Never have I been afraid for my life and that of my son than in an era where investigative journalists are murdered in cold blood and the police seem helpless to bring about justice.
Even worse, people are murdered in their bedrooms in gated communities and the assailants appear to be enjoying freedom.
What can the poor, the ordinary Ghanaian, do when even in the serene atmosphere of a church a senior pastor can be murdered while service is still in session?
It has become dangerous to just wake up and go to church or work without fearing for what savagery awaits you. People fear for their school-going children. Who knows if they will return with life still in them or if they will be gang raped, kidnapped and violated by men of sinister motives?
People are afraid to operate their businesses. Who knows if men of depraved minds will storm there and possibly steal from them? Aren’t we on our own and God for us all?
How did we get here? Are we no longer the beacon of African peace? What happened? Unemployment, I mean youth unemployment. That is how to manufacture a crime. How many criminals are gainfully employed in Ghana?
We have for years failed to address the question of the soaring number of graduates and their uneducated counterparts who have no means of livelihood.
Even worse, they live in an economy where prices of goods and services keep soaring. People can no longer afford a decent standard of living; transportation has become very costly for those who drive and those who use commercial vehicles. Prices of food keep soaring.
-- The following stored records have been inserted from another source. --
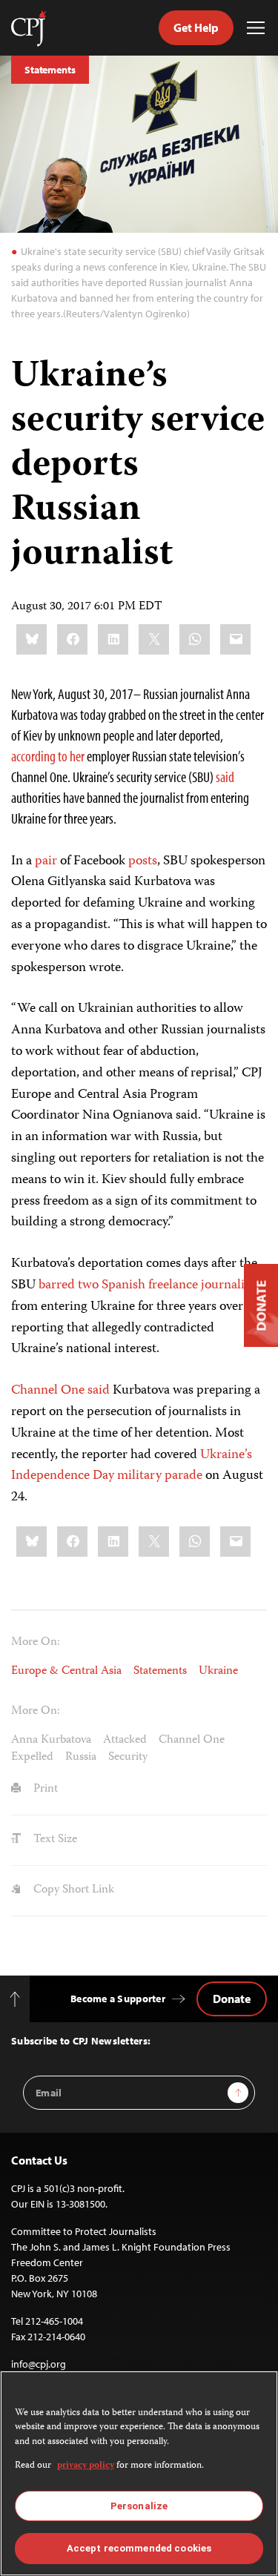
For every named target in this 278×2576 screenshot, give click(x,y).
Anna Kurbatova (51, 1740)
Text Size (53, 1840)
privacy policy (85, 2466)
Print (44, 1789)
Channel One (192, 1740)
What should people do especially at a time government’s promise to build factories to provide jobs for the youth has failed? Even those employed on temporal modules like NABCO are receiving demeaning salaries, even that is not paid promptly.
“At what degree of hunger will a man prefer a grain of corn to democracy?” questioned Bertrand Russell, who was referring to vote buying. I ask, at what degree of impoverishment would Ghanaian youth resort to Ponzi schemes, contract killing, robbery, indecent behavior and acts that fundamentally threaten state security?
While we charge the police to find the killers of Ahmed Hussein-Suale, Josephine Asante, and Rev. David Nabegmado, we may want to understand that crime is not just fought with guns and loud sirens.
When people are gainfully employed and find meaning in life they may not engage in acts that endanger their lives.
We must be moved as a society to empathize with families who lose dear ones and property to crime, but can we ignore families whose members have taken on the indecent career of crime?
Criminals are not happy people. Not in the least. They live daily with the shame of a society that has pushed them to make a living by the gun. Nobody wants to be a criminal. And that is why as a society we must accept that we have failed to give our criminals alternatives which make them productive to society.
I look at the streets of Accra and beyond, and I see young men and women selling in the traffic. I see persons whose total investment in such a dangerous career on the road is less than GH¢ 50.
When you visit the business towns of Ghana at night after the shops have closed and you see beautiful girls sleeping in front of those shops with their babies you see people who are crying for alternatives.
When I see young men who finished university several years ago still roaming from one company to another in search of nonexistent jobs I see people looking for alternatives.
We must reach out to the criminals with decent jobs and they will reach out to us by putting off their criminal activities.
All those who lost their jobs during the banking crises will be happy to wear their suits again and return to work.